The Obama administration also will need to strengthen its scientific capacity to tackle the biological threat. Government alone cannot do this; it simply is not equipped to stay at the scientific forefront of the field on its own considering how quickly the landscape of biological risk is changing. Every few months, there is a “bio-Sputnik,” a dramatic advance that leaves the policy community scrambling. Just this year, U.S. and Dutch scientists published groundbreaking research on the how to make the deadly H5N1 virus more transmissible; the Human Microbe Biome Consortium announced that its researchers had mapped microbial DNA; and scientists in Silicon Valley brought down the cost of mapping the human genome to its lowest level ever by using widely available commercial technologies.

To adapt to that rapid pace, the government must do more to promote a public-private partnership with the life sciences community to build a culture of responsibility. Much of the focus so far has been on keeping dangerous pathogens locked up in secure facilities. Security is an important element but is not by itself sufficient. The approach must ensure ethical, safe practices in this rapidly expanding field. More and better cooperation with academia and industry would not only help prevent misuse, but also could help contribute to U.S. defenses against possible biological attacks. Denying an adversary the intended effect of biological weapons use remains an important priority in any comprehensive approach. Advances in human immunology and in the development and manufacture of medical countermeasures, such as more-effective vaccines and broad-spectrum antibiotics, now permit enhanced defenses that were impossible even as recently as the 1990s.

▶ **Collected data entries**
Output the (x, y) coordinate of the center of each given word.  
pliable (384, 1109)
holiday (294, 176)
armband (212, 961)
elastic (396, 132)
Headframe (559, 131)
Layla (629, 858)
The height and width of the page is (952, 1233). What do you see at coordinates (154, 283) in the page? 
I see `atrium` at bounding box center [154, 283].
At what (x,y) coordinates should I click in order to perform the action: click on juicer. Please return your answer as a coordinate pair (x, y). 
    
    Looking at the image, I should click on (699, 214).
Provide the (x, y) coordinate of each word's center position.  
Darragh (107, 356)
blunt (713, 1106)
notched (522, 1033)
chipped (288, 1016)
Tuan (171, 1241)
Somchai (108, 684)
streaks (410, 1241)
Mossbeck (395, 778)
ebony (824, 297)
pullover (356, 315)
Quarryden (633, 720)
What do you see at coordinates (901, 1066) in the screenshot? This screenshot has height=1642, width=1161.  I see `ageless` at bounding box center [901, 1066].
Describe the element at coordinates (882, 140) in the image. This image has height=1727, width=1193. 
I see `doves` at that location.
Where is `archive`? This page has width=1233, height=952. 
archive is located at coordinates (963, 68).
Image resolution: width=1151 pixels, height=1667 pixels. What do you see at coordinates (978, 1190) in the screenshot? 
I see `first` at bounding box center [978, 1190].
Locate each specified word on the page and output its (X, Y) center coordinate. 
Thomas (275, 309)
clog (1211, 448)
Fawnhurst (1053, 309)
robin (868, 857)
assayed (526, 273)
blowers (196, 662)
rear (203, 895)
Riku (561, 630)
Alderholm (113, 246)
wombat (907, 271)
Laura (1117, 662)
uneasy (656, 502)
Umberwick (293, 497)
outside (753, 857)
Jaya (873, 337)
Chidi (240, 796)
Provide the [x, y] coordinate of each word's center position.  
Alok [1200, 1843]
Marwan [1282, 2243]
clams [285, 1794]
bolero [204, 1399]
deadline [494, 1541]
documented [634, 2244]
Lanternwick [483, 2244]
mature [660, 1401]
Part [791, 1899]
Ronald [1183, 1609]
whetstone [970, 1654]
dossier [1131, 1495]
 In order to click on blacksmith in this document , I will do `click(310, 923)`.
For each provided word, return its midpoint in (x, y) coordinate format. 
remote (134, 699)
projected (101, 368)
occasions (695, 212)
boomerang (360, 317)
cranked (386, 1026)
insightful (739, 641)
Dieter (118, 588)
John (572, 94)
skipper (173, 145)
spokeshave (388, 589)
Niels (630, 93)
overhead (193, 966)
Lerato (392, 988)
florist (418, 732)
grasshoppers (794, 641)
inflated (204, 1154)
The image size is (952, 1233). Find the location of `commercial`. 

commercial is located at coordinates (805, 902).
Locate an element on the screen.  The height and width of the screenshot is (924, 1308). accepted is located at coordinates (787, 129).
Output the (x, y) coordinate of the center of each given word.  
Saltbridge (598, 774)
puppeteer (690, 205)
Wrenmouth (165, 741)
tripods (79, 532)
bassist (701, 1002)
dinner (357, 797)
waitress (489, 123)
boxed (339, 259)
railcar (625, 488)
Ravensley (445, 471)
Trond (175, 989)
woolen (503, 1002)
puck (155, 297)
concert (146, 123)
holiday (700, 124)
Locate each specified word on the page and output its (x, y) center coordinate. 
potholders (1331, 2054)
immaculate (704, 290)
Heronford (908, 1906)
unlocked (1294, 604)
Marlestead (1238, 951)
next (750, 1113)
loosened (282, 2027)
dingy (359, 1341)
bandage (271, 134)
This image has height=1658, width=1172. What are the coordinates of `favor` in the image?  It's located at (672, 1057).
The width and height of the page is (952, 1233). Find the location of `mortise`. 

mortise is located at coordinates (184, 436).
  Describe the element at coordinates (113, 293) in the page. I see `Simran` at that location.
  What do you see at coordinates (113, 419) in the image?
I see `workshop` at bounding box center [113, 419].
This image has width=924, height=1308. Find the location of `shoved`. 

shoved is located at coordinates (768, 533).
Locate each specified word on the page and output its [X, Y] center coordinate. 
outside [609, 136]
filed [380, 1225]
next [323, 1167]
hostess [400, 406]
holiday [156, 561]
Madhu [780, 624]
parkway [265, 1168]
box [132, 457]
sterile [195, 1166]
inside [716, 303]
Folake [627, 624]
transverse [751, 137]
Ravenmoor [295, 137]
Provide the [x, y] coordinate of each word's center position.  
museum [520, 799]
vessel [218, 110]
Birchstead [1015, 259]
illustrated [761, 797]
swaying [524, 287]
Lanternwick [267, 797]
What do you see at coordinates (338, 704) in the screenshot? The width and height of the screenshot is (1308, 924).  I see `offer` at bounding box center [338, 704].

▶ **INSTRUCTIONS**
A. According to the biological threat passage, what did scientists in Silicon Valley use to bring the cost of mapping the human genome to its lowest level ever?
B. Write the next part of the passage on the biological threat, starting after its final sentence.

▶ **EXPECTED RESULTS**
A. They used widely available commercial technologies.

B.
There is a wealth of successful and unsuccessful experience on which to draw as the next administration works to bolster public-private cooperation. Since 2001, the Department of Health and Human Services has worked with industry to stockpile enough smallpox vaccine to protect the entire country in case of an attack. The effort has greatly reduced the risk of smallpox. With further cooperation, the threats posed by anthrax, plague, tularemia, and viral hemorrhagic fevers could be mitigated as well. Unfortunately, attempts to engage private industry in developing new medical countermeasures often have been limited by economic realities: The profit margins are slim, and contracting with the government is not easy. Importantly, those hurdles have not proven universal. The government was able to build the necessary partnerships with the commercial pharmaceutical industry to develop medical countermeasures and build the capacity for manufacturing vaccines for pandemic influenza in response to the 2009 H1N1 outbreak.

Clearly, more could and should be done to improve cooperation and consultation on biological threats across industry, academia, and government. The new administration should therefore ensure that the president’s science adviser is someone from the life sciences community, to act as a bridge between private knowledge and public interest. He or she must work with industry and academia and do so in a manner that is sufficiently clear and transparent to minimize conflict-of-interest concerns. Effectively bridging the confidence gap will be essential but difficult, given the growing divide that has spread between government and the life sciences field over the past several decades, with private industry closely guarding its scientific prowess and the government fumbling in past attempts to engage academia and industry.

Finally, in addition to strengthening its hand at home, the United States must pursue international cooperation under the BWC more aggressively. In an interconnected world, a pathogen can cross borders and bring an international dimension to a formerly domestic problem in an instant. Encouragingly, through the biological security component of the historic Cooperative Threat Reduction program that Senators Sam Nunn (D-Ga.) and Richard Lugar (R-Ind.) launched two decades ago, the Obama administration has emphasized working with countries to improve their ability to manage and secure their pathogen collections and to detect, diagnose, and report disease outbreaks.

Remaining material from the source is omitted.